Sympathectomy is also used to treat hyperhidrosis. People with this condition sweat excessively, sometimes constantly, with no apparent cause. This condition develops because the sympathetic nervous system cannot effectively regulate body temperature in locations such as the hands, feet, back, and armpits.
Cutting the sympathetic nerve is an effective treatment for both of these conditions since they are caused by a dysfunction in the way the nerve works. In each case, the sympathetic nervous system is unable to properly regulate body temperature. By cutting the sympathetic nerve, the dysfunctional nerve signals which cause these conditions are prevented.

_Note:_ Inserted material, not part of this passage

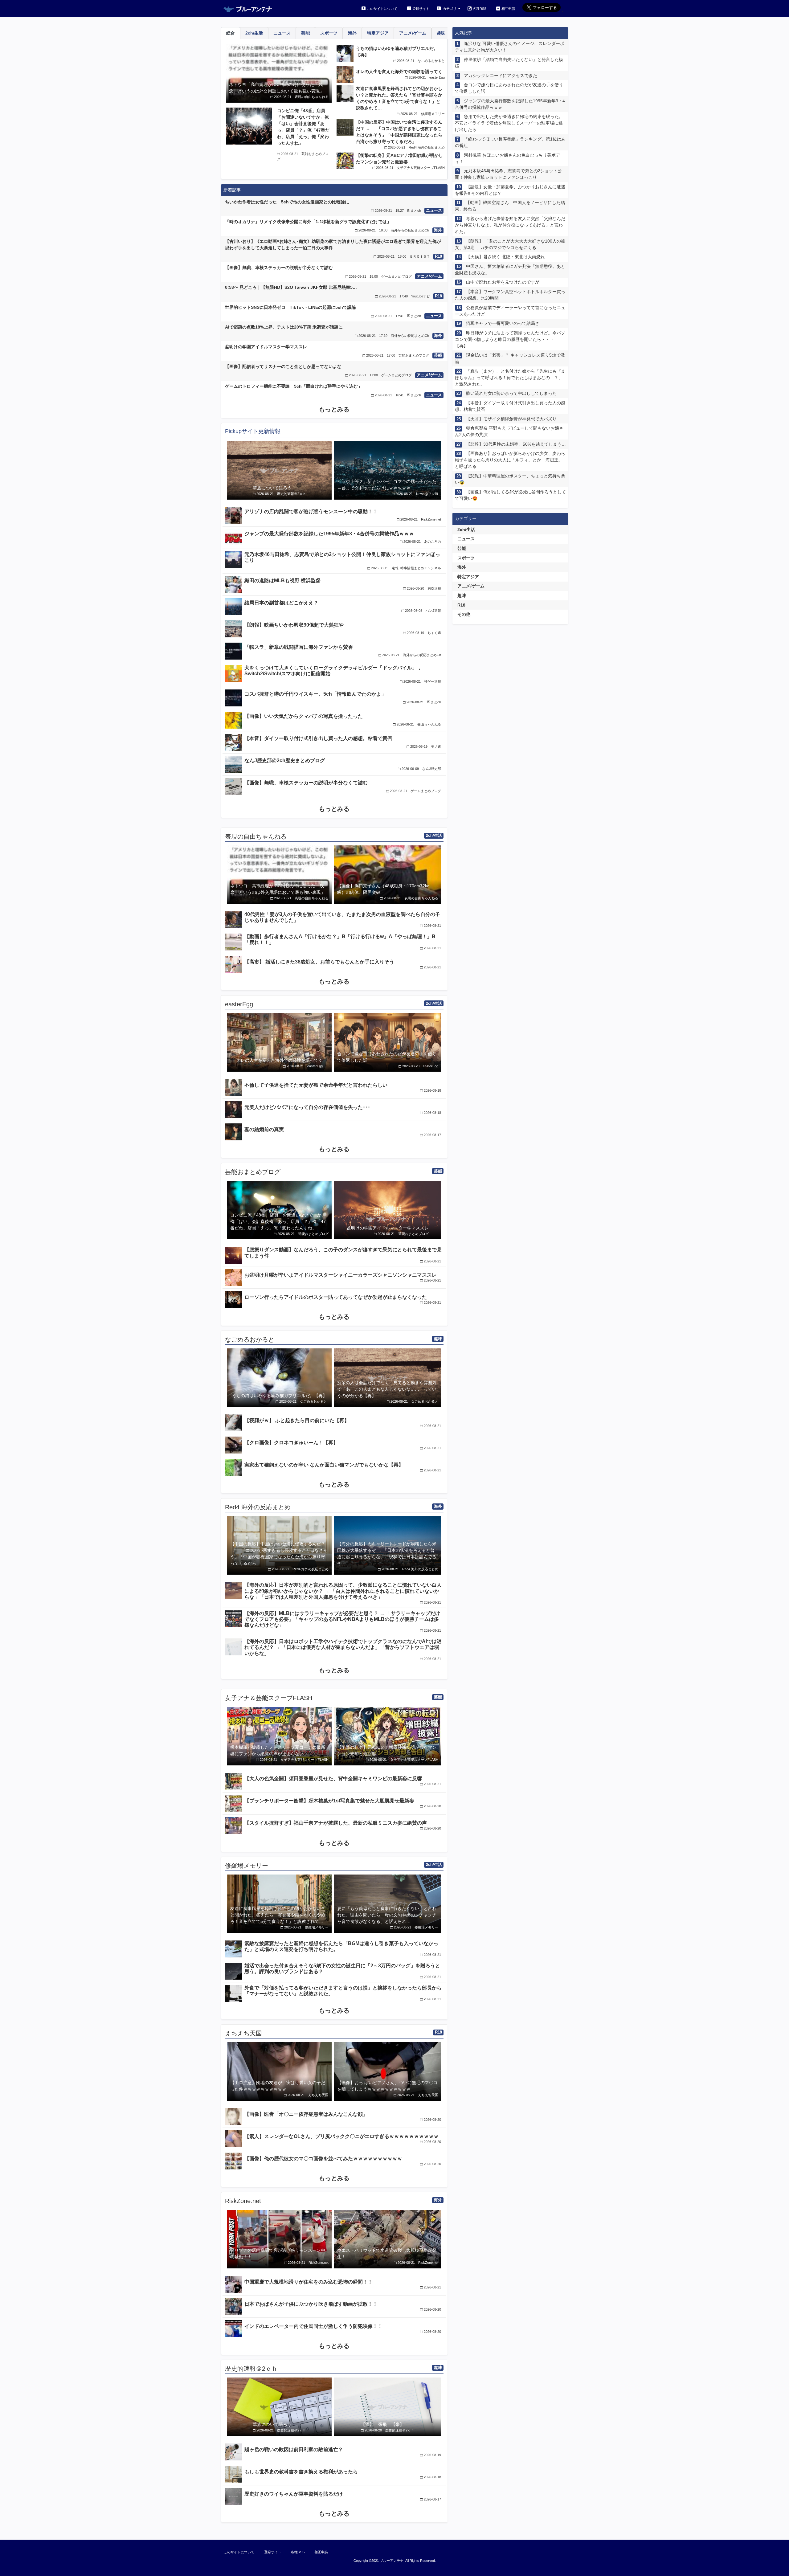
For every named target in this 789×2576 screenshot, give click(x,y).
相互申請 (508, 8)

The sympathectomy procedure is fairly simple and is minimally invasive. It can provide a permanent cure for hyperhidrosis, and for Raynaud’s phenomenon, assuming the latter disease does not have another underlying cause. This surgery is usually carried out as an endoscopic procedure, which reduces post-operative pain and recovery time.
During the procedure, a small incision is made in a location close to the portion of the sympathetic nerve which is to be cut. This varies depending on the condition which is being treated; in the case of hyperhidrosis, for example, the cut is typically made just under the armpit. An endoscope is inserted through the incision, which is typically around one inch (2.5 cm) long. The endoscope is a fiberoptic tube which generates light and is fitted with a mini-camera which projects images onto a monitor the surgeon can view. The sympathetic nerve is then cut at the appropriate location, and may also be cauterized.
Most people have a hospital stay of only one day after undergoing a sympathectomy procedure. Some may even be able to return home the same day. Recovery is typically fast, and most patients can return to work after a week of rest.
This type of surgery is generally successful, but there is a small risk of temporary or permanent side effects relating to sympathetic nervous system function. Some people experience low blood pressure when standing, which can cause fainting. A small number of people who have this surgery for hyperhidrosis may actually experience an increase in sweating in some locations.